The short adjectives are usually preferred in predicate position (after the verb to be, even if it's omitted in Russian): он (есть) стар, but in attributive position you always use the long ones: старый гуляка приехал в гости. Using the long adjective in the predicate position sounds quite awkward to me at times, but such use isn't strictly considered incorrect: Он был очень голодный, но пересилил себя и не зашёл в МакДональдсp). And I agree with *Angelo di fuoco* about the long form often meaning an inherent quality.


----------



## Orlin

sobakus said:


> the short adjectives are usually preferred in predicate position (after the verb to be, even if it's omitted in russian): он (есть) стар, but in attributive position you always use the long ones: старый гуляка приехал в гости. Using the long adjective in the predicate position sounds quite awkward to me at times, but such use isn't strictly considered incorrect: Он был очень голодный, но пересилил себя и не зашёл в МакДональдсp). And i agree with angelo di fuoco about the long form often meaning an inherent quality.


 
Я согласен, только у многих прилагательных вовсе нет кратких форм и поэтому надо употреблять полные (я думаю, что кратких форм нет у прилагательных, не образующих степеней сравнения - так ли это?).


----------



## estreets

to Orlin
I think this is true because as far as I can see only qualitative adjectives can have short forms - and only qualitative adjectives can have degrees of comparison.


----------



## Angelo di fuoco

Sobakus said:


> Using the long adjective in the predicate position sounds quite awkward to me at times, but such use isn't strictly considered incorrect: Он был очень голодный, но пересилил себя и не зашёл в МакДональдсp). And I agree with *Angelo di fuoco* about the long form often meaning an inherent quality.
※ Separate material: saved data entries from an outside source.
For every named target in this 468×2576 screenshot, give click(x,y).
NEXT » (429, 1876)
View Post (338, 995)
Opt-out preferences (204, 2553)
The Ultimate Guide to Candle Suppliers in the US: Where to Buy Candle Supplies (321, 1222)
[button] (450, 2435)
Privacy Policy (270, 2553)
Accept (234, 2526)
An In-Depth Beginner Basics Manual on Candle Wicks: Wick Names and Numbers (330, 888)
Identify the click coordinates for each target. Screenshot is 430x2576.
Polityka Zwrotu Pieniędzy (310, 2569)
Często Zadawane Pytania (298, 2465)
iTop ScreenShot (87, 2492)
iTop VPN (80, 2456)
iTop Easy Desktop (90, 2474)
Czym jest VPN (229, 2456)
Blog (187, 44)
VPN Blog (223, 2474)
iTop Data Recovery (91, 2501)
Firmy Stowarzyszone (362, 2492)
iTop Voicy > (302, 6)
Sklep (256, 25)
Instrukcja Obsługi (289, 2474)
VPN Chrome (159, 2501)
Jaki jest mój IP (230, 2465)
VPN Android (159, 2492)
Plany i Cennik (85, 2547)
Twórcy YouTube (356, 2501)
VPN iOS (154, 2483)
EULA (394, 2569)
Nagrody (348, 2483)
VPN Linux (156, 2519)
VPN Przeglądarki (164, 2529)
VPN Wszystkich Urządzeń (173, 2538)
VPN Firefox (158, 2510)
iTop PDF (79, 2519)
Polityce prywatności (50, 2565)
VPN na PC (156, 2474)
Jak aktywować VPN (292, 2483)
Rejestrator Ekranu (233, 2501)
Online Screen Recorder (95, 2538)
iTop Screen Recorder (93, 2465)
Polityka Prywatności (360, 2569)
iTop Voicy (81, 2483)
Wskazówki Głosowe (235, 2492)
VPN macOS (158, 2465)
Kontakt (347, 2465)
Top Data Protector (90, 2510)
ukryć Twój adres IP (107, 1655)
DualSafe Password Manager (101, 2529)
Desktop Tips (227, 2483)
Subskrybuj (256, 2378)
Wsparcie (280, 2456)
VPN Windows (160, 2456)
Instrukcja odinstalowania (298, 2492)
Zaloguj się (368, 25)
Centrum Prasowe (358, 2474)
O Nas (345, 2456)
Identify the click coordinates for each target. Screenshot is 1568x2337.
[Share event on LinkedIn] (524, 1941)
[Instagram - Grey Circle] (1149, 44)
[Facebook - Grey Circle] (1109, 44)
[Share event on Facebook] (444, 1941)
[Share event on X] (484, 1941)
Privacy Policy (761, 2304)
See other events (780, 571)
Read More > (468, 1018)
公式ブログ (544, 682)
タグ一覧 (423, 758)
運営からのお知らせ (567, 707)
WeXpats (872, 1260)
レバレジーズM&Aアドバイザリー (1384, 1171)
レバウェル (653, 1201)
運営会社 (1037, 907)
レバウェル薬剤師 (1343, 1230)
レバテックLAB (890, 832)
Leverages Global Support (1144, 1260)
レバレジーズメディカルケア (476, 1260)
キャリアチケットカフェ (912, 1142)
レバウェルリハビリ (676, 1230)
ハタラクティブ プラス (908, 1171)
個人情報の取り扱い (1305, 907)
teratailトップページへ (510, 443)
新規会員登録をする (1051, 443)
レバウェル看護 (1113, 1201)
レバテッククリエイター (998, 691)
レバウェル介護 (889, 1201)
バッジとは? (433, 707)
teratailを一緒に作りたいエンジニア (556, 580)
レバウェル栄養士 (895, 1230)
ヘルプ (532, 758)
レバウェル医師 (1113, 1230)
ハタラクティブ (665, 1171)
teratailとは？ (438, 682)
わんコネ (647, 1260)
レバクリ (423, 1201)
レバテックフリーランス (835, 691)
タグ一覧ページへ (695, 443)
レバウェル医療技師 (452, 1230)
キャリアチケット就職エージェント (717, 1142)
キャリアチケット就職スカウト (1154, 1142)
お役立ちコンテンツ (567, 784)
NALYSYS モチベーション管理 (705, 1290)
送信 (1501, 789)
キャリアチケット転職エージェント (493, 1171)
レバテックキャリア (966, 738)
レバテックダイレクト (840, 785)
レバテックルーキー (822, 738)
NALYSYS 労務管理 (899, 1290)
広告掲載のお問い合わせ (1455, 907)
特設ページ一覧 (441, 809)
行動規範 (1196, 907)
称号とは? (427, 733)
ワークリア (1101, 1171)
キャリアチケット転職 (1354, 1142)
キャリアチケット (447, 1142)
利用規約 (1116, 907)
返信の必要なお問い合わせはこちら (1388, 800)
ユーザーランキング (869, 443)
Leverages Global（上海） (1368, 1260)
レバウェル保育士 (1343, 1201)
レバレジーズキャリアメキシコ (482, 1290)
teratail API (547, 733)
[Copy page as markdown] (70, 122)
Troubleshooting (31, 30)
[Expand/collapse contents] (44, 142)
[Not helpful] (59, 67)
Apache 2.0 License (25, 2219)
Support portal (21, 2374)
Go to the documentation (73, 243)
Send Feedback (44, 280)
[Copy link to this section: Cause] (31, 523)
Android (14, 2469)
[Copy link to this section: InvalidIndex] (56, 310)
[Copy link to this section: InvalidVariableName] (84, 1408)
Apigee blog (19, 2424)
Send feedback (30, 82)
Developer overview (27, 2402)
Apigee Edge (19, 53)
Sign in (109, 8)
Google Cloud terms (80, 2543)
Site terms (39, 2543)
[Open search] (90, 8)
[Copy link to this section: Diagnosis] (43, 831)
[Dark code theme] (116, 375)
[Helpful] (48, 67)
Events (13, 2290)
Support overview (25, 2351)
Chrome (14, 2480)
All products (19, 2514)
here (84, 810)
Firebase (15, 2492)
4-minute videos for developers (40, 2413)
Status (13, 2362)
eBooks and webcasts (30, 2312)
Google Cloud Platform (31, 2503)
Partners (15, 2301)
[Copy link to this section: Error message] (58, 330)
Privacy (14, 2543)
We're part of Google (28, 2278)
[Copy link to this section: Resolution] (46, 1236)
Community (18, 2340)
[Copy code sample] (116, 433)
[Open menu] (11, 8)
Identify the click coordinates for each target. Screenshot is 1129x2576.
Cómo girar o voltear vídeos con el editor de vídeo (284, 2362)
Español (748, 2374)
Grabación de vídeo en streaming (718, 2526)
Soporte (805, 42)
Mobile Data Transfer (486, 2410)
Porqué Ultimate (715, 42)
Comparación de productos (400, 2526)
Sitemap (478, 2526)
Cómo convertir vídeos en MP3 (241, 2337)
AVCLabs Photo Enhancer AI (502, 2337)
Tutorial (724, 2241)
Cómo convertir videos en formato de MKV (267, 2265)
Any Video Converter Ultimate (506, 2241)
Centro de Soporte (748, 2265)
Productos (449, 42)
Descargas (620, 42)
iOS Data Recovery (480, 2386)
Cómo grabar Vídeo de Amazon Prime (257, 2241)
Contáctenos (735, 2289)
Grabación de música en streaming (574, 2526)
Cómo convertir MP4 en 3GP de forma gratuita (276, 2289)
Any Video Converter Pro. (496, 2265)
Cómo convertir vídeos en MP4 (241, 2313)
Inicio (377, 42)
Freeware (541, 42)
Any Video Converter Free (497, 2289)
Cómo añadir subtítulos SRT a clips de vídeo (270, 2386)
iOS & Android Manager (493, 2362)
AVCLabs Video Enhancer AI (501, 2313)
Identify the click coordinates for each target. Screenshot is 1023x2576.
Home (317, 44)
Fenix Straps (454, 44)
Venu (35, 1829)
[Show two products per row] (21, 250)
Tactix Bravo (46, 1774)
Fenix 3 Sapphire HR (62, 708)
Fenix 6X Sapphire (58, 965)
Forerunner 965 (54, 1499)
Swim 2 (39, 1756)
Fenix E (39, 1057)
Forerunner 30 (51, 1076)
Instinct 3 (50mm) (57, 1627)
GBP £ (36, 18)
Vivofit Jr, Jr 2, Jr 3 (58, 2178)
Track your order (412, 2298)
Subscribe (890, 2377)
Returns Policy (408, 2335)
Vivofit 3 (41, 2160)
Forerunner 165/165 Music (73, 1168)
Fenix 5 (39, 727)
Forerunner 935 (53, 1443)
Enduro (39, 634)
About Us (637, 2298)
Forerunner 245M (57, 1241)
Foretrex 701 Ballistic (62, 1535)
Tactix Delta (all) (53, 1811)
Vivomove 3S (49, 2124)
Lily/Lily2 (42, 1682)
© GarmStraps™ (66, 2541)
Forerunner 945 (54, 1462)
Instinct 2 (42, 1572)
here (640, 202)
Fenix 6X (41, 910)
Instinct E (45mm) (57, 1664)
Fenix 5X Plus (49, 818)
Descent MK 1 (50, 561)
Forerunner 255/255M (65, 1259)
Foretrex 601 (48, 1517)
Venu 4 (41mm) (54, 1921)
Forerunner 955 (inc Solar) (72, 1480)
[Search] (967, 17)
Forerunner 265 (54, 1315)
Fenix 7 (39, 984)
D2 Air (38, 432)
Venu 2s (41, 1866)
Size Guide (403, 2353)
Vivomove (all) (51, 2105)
Just as you say it: "Он был очень голодный" sounds just awkward.
However, you can hear it in sloppy colloquial speech.


----------



## Mikazo654

Weird!  "Я очень голодный" appears in one of my instructional programs.



Angelo di fuoco said:


> Just as you say it: "Он был очень голодный" sounds just awkward.
> However, you can hear it in sloppy colloquial speech.


----------



## dec-sev

What? Contradicting answers? Welcome to the Russian Forum  You seem to have learned to ask specific questons, now try to cull out right answers


----------



## Angelo di fuoco

Mikazo654 said:


> Weird!  "Я очень голодный" appears in one of my instructional programs.



You can hear that even from native speakers (modern Russian education doesn't care very much for beautiful Russian language), but it is very colloquial and even in colloquial speech it doesn't sounds well.
Mind well that this is a classical case for a predicative (short) form of the adjective: "я очень голоден".


----------